September 2nd, 2008 by Nick Yates

As your business grows your enterprise resource planning (ERP) software may face growing capacity problems.

Where to go from there?  There are robust software options on the market designed for small, mid-sized and large companies — Microsoft’s Dynamics AX and Infor, to name two in the mid-sized range.  The Fortune 500 crowd may opt for truly heavyweight systems such as SAP or Oracle.

But to whichever solution your company turns, there will be conversion issues that many business will imperfectly come to grips with.  Starting off in-house.  No amount of reasoning is going to convince some hold-out staffers that they need to spend mega-hours learning some new system — and then to labor mightily to put it in place.  Also, the new system designated by management isn’t going to immediately win all hearts and minds.  There will be as many perceived benefits to alternative systems as there are hearts in your office to champion them.

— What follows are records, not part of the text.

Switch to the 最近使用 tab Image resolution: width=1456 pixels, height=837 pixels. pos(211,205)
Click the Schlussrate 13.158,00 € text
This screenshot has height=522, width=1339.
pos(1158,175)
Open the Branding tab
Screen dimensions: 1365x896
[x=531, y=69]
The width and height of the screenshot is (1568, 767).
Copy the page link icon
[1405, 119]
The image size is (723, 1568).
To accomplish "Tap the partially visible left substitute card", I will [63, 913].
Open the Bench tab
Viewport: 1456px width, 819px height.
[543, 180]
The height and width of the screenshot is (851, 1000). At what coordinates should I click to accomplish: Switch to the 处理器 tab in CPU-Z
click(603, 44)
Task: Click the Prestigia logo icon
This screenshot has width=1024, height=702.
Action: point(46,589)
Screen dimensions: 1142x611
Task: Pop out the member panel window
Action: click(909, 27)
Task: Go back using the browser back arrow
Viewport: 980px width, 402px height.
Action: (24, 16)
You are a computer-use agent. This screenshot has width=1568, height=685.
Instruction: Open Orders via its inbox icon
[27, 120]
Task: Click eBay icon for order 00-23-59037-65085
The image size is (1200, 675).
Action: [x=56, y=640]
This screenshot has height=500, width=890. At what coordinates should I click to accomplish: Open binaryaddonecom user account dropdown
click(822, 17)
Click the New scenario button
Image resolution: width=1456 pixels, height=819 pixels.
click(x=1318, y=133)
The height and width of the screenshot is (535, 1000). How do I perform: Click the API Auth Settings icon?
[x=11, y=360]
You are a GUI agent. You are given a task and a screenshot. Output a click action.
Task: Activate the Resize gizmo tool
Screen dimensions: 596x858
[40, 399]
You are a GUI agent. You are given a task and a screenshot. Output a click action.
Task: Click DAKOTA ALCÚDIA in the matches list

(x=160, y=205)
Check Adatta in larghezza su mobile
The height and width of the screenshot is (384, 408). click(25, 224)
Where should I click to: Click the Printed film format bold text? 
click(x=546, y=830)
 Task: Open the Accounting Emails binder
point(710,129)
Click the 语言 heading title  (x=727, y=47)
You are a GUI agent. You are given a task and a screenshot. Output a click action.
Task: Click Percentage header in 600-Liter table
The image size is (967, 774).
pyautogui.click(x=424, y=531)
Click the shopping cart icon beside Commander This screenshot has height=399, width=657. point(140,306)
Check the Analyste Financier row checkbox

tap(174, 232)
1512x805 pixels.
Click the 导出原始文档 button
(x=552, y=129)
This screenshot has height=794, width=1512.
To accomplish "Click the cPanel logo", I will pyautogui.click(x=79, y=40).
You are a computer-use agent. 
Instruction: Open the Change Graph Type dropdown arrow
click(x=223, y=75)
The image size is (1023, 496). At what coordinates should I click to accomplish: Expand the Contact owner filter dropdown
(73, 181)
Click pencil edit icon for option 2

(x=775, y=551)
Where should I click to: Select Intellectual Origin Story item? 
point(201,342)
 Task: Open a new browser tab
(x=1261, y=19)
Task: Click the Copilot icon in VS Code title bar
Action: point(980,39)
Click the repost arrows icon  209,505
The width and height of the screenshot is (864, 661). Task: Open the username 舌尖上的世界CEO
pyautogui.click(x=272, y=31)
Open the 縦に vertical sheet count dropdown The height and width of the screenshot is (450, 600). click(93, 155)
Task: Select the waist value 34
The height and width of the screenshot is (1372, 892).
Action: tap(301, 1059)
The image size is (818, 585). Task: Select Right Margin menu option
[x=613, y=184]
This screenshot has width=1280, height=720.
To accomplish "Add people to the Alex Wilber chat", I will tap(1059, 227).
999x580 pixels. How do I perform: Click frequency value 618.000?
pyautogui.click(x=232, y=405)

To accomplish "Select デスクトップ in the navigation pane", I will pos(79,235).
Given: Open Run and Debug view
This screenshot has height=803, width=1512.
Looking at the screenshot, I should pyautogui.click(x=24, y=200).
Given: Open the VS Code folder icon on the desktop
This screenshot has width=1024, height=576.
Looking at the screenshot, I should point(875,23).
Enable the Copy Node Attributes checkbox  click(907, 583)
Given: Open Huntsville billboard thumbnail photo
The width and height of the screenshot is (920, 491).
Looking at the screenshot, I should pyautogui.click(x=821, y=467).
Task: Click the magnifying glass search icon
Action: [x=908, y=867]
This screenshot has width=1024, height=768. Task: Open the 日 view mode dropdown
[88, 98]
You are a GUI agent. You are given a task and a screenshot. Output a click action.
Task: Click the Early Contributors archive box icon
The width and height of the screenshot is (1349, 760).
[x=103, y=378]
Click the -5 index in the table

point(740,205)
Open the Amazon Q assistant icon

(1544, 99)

And, sad to say, software salespersons sometimes exaggerate.  Really.  The ease with which your legacy systems will roll over into the new one may not (read will not) quite live up to pre-sale predictions.  Be ready for operational havoc — and have the foresight to plan conversions for the least busy part of the business quarter.

Make sure the vendor supplying the enterprise software assigns their top people to the account.  The last thing your company needs is to find itself paying top consultant dollars to train new consultants in the software they’re already supposed to know!  Have the names and requested hours of preferred consultants included in the purchase deal itself, just so there’s no misunderstanding about your expectations.

And get the consultants’ advice before attempting to customize the new system to better meet your needs.  Not every change you affect will sit well with the underlying program code.  Ditto for that legacy data you might be sorely tempted to blithely feed in without any serious second thoughts.  What’s the saying about fools rushing in where angels fear to tread?

And do keep in mind that the full advantages of modern enterprise systems only come to those prepared to winkle them out.  Remain alive to potentialities and open to learning about them.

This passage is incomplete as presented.